We further simulated evolution of the magnetic moments for the assemblies in the presence of rotation magnetic field by Object Oriented Micromagnetic Framework (OOMMF). Since the size of Fe@Fe3O4 nanoparticles is smaller than the critical size of a single domain, the magnetic moments in each nanoparticle can be regarded as a single domain. The arrangement of magnetic moments was modulated by the external magnetic field. As shown in Fig. 6, when the applied rotating magnetic field was small, the magnetic moments in the nanoparticles were randomly oriented. Thus, the nanoparticles were unable to agglomerate significantly. When the rotating magnetic field was around 5–12 mT, the orientation of the magnetic moments in adjacent nanoparticles changed under the action of the rotating magnetic field. Overall, the magnetic moments in nanoparticle assemblies exhibited a chiral arrangement that approximated a vortex. The critical magnetic field in the simulation was about 5 mT, which was basically consistent with the experimental result. From the perspective of energy, Gibbs free energy of the system first decreased (5 ~ 12 mT) and then was raised with increase of the field intensity (> 15 mT).

Fig. 6
figure 6

Simulation diagram of magnetic moment changing with RMF

4 Conclusions

In summary, the Moiré interference pattern of Fe@Fe3O4 nanoparticles was fabricated for the first time by rotational magnetic field-directed interfacial self-assembly of bilayer superlattices. This special pattern was experimentally proved to be tuned by the colloidal concentration, field intensity and field frequency. The underlying mechanism may lie in a two-stage process. The first stage was to form bilayer superlattices mainly induced by the hydrophobic interaction and steric hindrance of oleyl amine molecules.
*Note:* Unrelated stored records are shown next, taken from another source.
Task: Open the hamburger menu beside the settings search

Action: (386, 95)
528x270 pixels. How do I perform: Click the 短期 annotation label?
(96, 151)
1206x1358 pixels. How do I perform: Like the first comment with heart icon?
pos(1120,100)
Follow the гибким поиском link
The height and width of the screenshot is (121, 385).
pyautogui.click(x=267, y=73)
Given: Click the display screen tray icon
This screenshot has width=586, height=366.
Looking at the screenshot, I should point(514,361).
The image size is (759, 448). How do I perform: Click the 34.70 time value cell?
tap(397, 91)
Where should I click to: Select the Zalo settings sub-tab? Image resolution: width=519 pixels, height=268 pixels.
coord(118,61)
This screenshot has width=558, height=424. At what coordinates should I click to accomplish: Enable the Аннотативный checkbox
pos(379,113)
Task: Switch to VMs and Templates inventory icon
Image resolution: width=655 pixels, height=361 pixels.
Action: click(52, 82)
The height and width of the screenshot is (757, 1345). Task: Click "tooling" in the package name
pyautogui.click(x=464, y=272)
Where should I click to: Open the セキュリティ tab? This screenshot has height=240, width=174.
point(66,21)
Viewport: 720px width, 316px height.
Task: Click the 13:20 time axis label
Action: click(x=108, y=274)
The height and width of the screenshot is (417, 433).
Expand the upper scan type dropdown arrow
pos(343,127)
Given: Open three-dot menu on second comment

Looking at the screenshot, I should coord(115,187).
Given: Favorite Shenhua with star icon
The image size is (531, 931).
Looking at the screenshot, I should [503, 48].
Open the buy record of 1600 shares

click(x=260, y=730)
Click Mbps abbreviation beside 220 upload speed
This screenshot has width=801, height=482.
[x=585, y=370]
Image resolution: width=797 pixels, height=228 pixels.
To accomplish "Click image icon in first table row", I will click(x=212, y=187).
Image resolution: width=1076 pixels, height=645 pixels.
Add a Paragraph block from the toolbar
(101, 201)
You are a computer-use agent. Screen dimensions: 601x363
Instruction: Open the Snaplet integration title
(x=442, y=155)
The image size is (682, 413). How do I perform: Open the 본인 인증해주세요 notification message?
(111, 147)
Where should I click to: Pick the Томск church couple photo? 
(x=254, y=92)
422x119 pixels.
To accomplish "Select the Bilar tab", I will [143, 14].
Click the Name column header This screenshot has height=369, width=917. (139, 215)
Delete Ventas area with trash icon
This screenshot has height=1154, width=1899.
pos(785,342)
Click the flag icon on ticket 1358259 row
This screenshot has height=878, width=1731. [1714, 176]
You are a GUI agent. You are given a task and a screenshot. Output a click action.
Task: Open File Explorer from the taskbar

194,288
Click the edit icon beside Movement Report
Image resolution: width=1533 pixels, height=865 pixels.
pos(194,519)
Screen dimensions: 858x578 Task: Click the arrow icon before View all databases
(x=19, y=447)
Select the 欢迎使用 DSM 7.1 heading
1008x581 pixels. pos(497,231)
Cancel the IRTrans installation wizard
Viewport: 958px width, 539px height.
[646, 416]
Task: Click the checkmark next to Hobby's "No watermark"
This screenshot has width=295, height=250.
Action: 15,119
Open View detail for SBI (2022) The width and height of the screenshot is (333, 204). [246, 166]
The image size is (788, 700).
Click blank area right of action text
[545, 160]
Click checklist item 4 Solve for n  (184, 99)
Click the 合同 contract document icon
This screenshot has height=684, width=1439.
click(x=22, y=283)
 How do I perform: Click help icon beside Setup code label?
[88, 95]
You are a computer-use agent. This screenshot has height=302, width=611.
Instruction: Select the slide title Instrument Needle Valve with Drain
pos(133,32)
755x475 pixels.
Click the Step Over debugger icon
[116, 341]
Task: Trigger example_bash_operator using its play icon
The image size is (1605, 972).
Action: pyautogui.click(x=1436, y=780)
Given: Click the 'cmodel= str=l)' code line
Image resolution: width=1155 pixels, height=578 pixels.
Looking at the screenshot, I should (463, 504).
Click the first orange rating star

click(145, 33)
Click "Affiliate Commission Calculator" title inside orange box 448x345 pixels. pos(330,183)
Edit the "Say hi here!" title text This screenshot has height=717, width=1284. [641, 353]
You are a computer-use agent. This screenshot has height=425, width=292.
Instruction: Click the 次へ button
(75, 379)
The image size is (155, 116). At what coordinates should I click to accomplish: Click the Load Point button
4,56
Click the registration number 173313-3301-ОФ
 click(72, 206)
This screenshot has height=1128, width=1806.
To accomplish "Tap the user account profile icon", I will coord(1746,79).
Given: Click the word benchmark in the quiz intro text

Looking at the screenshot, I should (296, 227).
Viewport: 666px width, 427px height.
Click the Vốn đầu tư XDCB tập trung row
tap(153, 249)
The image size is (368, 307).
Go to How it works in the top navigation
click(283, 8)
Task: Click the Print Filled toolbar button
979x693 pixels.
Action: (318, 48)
The second stage was the asynchronous rotation of the two superlattice layers caused by the rotational magnetic field. Moreover, the micromagnetics simulation also showed the underlying alteration of the magnetic property for the assemblies. The assembly pattern in our experiments bore some resemblance to the well regarded “magic angle” graphene, signifying this structure may contain great promises for scientific endeavors. We believe this work could serve as a feasible route for automatic, rapid, and green fabrication of regular and complex micro/nano structures, thus paving the way for exploring frontiers of spintronics.